The request:
Below is a forum thread titled "Roses everywhere, free." List every user name that heads a post in it, in order of appearance.
=== Excerpt ===
# Roses everywhere, free



## pin_happy (Mar 23, 2012)

http://fitzbirch.blogspot.com.au/2013/03/summer-rose-capelet.html#.UWDu2Dd5eSp

Isn't this lovely? Enjoy.

If you don't get through the above which is the summer rose capelet then try the homepage giving you more choice to choose from.

http://fitzbirch.blogspot.com.au/


----------



## Gail DSouza (Nov 12, 2012)

That is so beautiful
Would love to try it


----------



## Glo54 (Aug 29, 2012)

Absolutely georgous.


----------



## yarn lover (Feb 2, 2013)

Very pretty!


----------



## Msharratt (Oct 15, 2012)

Would love to knit it. Just one question, where do you put your arms, looks rather tight. Sorry if this is a stupid question. It is lovely


----------



## Merlot31 (Mar 16, 2013)

Msharratt said:


> Would love to knit it. Just one question, where do you put your arms, looks rather tight. Sorry if this is a stupid question. It is lovely


Hello, thank you for your kind words about our capelet. The size in the photo is a small size. When you knit one for yourself, just make sure that the scallop cast on fits around the top of your arms before you join up to begin knitting in the round. The pattern is very easily adaptable for any size. Good luck with your project .. Louise


----------



## Jessica-Jean (Mar 14, 2011)

Thanks!
I can't wait to try that scalloped cast-on!
Blanket? Shawl? Sweater?


----------



## judyh47 (Nov 11, 2012)
=== Listed records ===
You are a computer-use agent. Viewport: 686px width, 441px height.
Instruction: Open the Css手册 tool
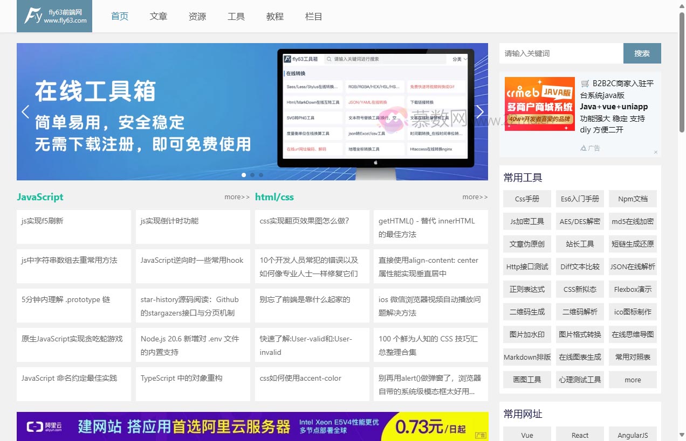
===
=== Listed records ===
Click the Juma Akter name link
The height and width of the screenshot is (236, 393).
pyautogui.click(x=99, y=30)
===
Output of the exercise:
pin_happy
Gail DSouza
Glo54
yarn lover
Msharratt
Merlot31
Jessica-Jean
judyh47